The Lord Abbet Inflation Focused fund is an easy “sell” right now because it has had a spectacular performance in the last year, with its class A shares gaining 21.4%, versus returns of about 7% for typical TIPS funds. But why was that gain so high? Because this fund skews much higher in risk, with large holdings of corporate bonds, asset-backed securities and even 13.5% of assets in junk bonds. Its U.S. Treasury holdings are right around 11% of assets. It is NOT a traditional inflation-protected fund, even though Morningstar classifies it as “Inflation-Protected Bond.”
This chart shows how it is unlike traditional inflation-protected funds, with low fees, no sales charges and investment focused on U.S. Treasurys:
Look back 10 years, and The Lord Abbot fund’s annual return is only 1.9% (class A) and 1.2% (class C). This fund carries much higher risk than the typical TIP fund, even though its duration is quite low, at 1.44 years.
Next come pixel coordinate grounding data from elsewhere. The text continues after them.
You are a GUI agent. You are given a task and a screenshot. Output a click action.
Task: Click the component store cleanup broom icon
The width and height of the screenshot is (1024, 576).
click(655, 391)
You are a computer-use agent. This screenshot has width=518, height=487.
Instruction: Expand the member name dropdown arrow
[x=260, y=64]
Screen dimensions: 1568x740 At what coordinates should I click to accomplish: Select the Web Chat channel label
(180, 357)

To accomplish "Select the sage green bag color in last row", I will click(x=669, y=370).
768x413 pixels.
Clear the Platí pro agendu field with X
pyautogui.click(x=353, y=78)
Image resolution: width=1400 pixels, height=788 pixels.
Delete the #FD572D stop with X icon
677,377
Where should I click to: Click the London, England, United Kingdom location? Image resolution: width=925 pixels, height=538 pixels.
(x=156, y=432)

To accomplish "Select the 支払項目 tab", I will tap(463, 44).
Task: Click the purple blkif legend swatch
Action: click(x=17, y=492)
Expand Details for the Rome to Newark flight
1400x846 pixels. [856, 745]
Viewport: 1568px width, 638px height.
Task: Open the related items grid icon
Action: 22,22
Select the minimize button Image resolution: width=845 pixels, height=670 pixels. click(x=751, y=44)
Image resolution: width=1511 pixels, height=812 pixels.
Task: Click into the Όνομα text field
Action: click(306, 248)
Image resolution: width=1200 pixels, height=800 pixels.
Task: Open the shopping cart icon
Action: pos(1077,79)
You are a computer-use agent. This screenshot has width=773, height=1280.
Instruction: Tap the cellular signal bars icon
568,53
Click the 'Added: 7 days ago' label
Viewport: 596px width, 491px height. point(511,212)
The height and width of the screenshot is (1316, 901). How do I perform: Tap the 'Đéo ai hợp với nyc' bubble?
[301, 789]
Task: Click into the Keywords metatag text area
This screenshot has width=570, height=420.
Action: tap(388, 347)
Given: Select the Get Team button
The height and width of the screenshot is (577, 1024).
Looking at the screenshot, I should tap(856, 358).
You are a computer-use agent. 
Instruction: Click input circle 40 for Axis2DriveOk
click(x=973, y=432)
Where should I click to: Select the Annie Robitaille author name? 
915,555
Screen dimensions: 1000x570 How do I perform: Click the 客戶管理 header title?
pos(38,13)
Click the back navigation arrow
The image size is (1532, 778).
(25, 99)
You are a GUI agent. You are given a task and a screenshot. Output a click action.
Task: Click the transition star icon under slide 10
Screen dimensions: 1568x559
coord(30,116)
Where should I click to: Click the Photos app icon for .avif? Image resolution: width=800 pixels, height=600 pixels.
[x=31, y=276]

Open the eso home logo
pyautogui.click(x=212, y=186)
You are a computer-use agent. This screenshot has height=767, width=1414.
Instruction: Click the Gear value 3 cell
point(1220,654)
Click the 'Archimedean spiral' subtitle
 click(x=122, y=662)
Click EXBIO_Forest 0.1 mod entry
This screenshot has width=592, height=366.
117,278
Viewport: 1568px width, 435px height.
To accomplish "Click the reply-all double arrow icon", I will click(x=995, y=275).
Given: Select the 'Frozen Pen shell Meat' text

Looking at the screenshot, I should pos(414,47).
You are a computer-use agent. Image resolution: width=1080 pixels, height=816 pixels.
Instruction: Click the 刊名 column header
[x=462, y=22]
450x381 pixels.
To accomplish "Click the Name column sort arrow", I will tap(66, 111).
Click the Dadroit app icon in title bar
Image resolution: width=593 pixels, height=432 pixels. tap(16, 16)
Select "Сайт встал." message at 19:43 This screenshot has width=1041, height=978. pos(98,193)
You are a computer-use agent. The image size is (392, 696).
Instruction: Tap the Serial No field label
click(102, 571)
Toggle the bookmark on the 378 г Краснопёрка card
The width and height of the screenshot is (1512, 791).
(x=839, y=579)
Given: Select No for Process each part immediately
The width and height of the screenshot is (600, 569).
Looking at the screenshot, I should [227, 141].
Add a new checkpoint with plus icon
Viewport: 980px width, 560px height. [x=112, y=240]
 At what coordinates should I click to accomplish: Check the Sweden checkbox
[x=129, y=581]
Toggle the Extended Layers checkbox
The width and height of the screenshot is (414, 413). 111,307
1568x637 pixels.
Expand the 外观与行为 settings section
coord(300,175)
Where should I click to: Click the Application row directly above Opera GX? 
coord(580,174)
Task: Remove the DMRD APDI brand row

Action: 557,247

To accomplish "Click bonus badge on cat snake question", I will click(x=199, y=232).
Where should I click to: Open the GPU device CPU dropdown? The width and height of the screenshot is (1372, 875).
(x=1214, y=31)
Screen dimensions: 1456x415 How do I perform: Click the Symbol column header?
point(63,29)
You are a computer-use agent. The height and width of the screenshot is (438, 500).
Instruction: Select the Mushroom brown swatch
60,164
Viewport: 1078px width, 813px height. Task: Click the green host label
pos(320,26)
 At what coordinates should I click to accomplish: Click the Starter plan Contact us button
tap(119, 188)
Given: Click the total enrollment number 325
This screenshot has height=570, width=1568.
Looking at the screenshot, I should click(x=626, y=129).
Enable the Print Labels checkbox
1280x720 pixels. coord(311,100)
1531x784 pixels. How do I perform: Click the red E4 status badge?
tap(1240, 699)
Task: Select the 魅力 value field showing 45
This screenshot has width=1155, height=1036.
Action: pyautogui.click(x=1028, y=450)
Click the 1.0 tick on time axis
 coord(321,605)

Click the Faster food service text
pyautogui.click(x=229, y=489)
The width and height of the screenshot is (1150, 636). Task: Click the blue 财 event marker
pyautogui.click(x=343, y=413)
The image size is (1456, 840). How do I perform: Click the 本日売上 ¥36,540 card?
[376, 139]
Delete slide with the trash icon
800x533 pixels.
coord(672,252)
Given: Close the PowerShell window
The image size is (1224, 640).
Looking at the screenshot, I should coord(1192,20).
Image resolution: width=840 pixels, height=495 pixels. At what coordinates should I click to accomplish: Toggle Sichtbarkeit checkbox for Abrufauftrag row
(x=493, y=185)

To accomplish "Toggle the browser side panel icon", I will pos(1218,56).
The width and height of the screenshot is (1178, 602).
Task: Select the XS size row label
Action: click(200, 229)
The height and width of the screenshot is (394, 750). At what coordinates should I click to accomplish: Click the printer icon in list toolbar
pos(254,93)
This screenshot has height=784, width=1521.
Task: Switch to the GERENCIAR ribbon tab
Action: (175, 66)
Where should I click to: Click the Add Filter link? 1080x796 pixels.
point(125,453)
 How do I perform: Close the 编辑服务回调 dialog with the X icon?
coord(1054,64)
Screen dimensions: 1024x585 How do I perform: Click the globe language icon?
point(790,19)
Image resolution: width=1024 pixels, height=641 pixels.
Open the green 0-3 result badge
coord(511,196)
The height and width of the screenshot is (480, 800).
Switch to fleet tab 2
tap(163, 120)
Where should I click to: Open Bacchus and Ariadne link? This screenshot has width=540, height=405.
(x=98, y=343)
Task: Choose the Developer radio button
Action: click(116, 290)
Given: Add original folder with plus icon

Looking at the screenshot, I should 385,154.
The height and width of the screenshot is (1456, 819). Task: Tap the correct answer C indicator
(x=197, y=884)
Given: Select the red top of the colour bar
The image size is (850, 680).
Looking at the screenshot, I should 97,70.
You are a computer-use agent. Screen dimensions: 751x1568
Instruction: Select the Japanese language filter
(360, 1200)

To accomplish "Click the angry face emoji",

Here is how LIFAX has performed versus SCHP and VTIP over the last five years:
This chart — which doesn’t reflect any load fee paid by the investor — shows how the recent out-performance of LIFAX can’t overcome years of poor performance in a time of consistently declining interest rates. This is from Morningstar’s investment analysis:
“Lord Abbett Inflation Focused’s aggressive style and unconventional inflation-protection tools have contributed to a volatile experience for investors in its otherwise conservative peer group. … This strategy’s allocation closely mirrors Lord Abbett Short Duration Income LLDYX, which carries a risky profile through significant corporate bond stakes (40%-55% of assets) and securitized credit (35%-55%). Exposure to below-investment-grade issues accounted for 14% of this portfolio at the end of July 2020 and even reached 25% back in 2014. …
“(T)his team hedges against inflation via Consumer Price Index swaps as they are less sensitive to interest-rate spikes than TIPS. Still, they can be volatile with changes in inflation expectations.”
So, it is clear that Lord Abbet Inflation Focused is much more of a short-term corporate bond fund with very little direct exposure to U.S. Treasurys. That raises the question: How has it done versus more traditional short-term corporate bond funds, such as VCSH, Vanguard’s short-term corporate bond ETF, with an expense ratio of 0.05%? Here you go:
Keep in mind that this chart does not reflect the 2.5% load fee charged by advisers. LIFAX was down more than 20% in the depths of the market mania of March 2020, but has rebounded nicely since then. VCSH was less volatile.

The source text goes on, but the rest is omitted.